Among nine other trends, Gartner looks at how Big Data will change the enterprise in the next three years. Until now, it seems, Big Data was a Big Deal for niche industries – media & entertainment, life sciences, oil & gas. Anyone with any high-performance computing needs knew the Isilon name REALLY well (catch us geeking out at SC’11 at booth # 2609 in November).
This year we saw a complete transition, and Gartner says it has “potential for significant impact on the enterprise in the next three years.” Big Data isn’t just for the geeky scientists and artists any more. It’s for everyone in every realm of the enterprise world – from HR, to sales, to marketing, to finance, to operations, to the sweetspot – the C-suite.

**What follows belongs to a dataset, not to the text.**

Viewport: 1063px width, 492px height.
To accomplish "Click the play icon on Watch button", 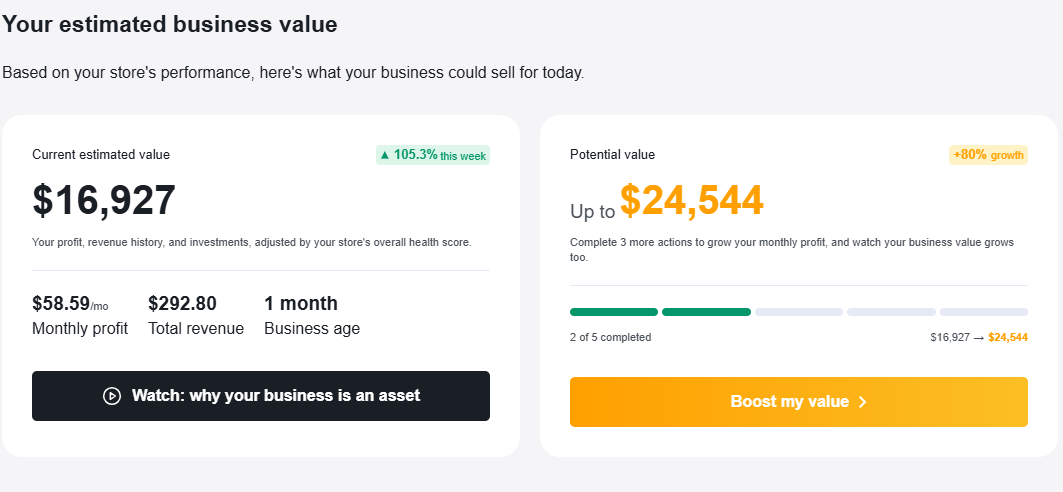I will pos(112,396).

In yesterday’s announcement Gartner says, “One major implication of big data is that in the future, users will not be able to put all useful information into a single data warehouse.” That’s certainly true, and I think our customers have already figured that out, so it’s not really “in the future.” What I think is interesting is the other end of that: pulling data OUT of that warehouse – accessing it and making is actionable – will become more and more difficult.

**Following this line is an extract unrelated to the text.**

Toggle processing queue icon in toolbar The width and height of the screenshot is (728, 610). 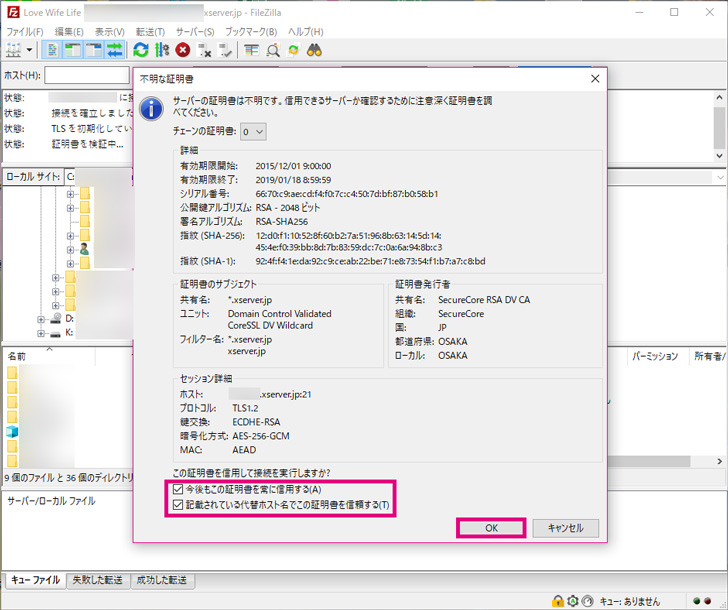(161, 49)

A lot is currently being asked about “how do we analyze this data?” But no one is asking about the middle step: Now that the data is stored and we know we need to analyze it, how does ops, finance, marketing and sales all access this data at the same time to analyze it for their own separate uses?
It seems like a very basic question, but the influx of data isn’t just making storing it more challenging, Connectivity, latency, and significantly creased demand for data makes accessing it just as difficult.
Scale-out NAS is built specifically for the purpose of on-demand storage of large amounts of data of all different formats and allowing multiple access points to that data, whether it’s to users, or to applications that need to pull that data for formatted delivery to users.
Gartner says that “new and exotic” technologies will be needed to manage the volume of data growing in the enterprise. We’ve been here in Seattle for 10 years and our thousands of customers are thrilled with the new and exotic capabilities they gain in Big Data storage, access and management when they deploy our Isilon scale-out NAS systems. So maybe “new and exotic” is really a relative descriptor… New for those who haven’t experienced true scale-out NAS, and exotic to those who have never been to the growing high-tech mecca of Seattle?